--- DATA SHOWN ---

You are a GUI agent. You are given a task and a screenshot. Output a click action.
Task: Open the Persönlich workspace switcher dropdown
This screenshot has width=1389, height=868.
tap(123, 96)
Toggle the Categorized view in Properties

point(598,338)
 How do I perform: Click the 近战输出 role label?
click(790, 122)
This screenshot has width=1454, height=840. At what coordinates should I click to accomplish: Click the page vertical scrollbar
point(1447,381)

---
--- DATA SHOWN ---

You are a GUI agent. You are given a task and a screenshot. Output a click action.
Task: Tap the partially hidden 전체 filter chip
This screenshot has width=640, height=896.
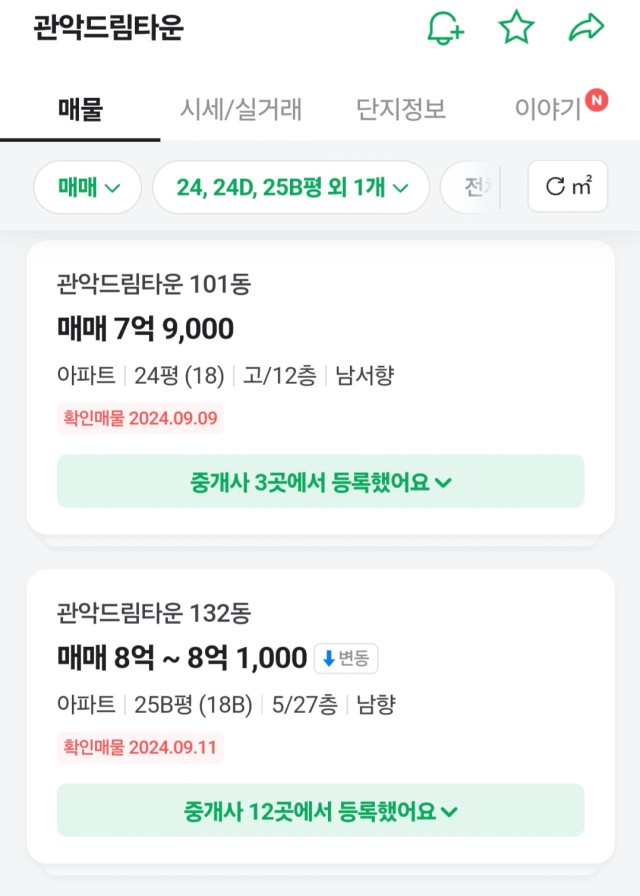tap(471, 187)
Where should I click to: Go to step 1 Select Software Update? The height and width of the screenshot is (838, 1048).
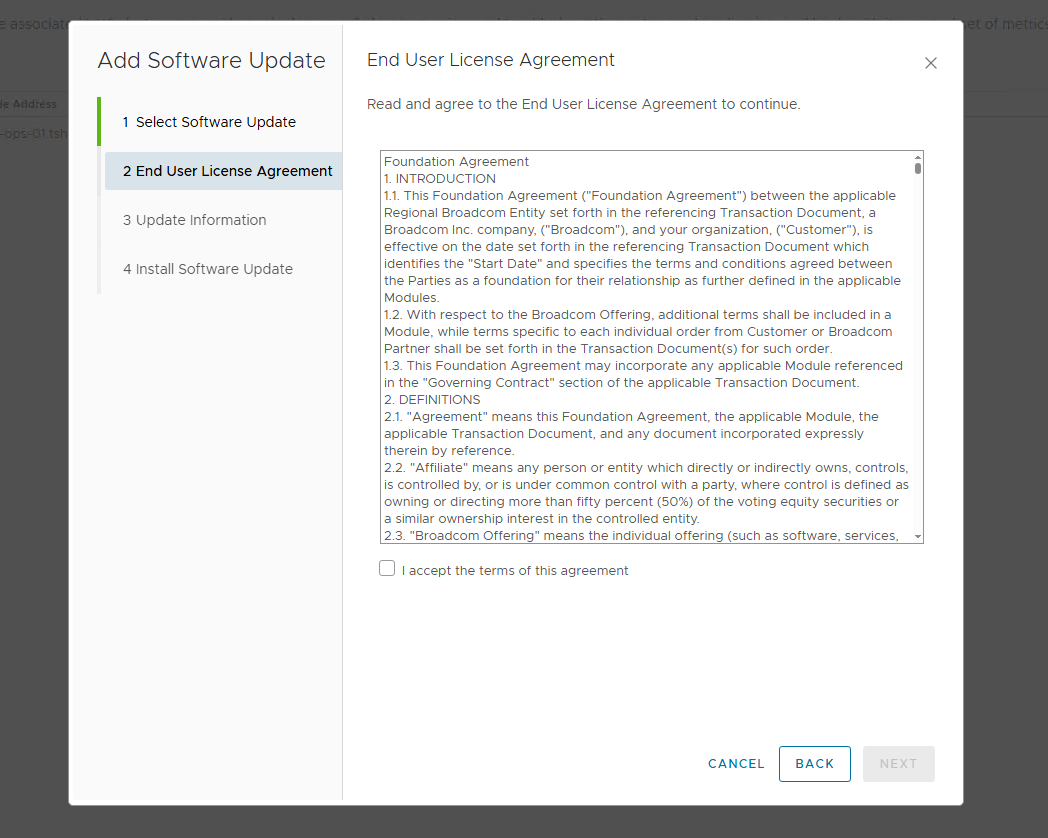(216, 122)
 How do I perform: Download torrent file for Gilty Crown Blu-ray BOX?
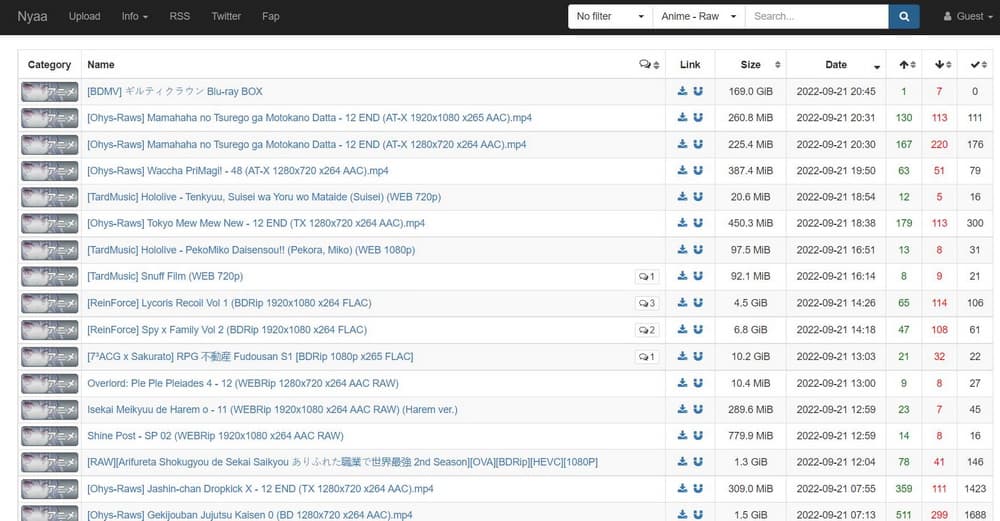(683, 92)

---

Pull out every line of the rows above that contains the string "This". Case counts.

REPLY:
This screenshot has width=1389, height=868.
This screenshot has width=1454, height=840. At what coordinates should I click to accomplish: Click the page vertical scrollbar
This screenshot has width=640, height=896.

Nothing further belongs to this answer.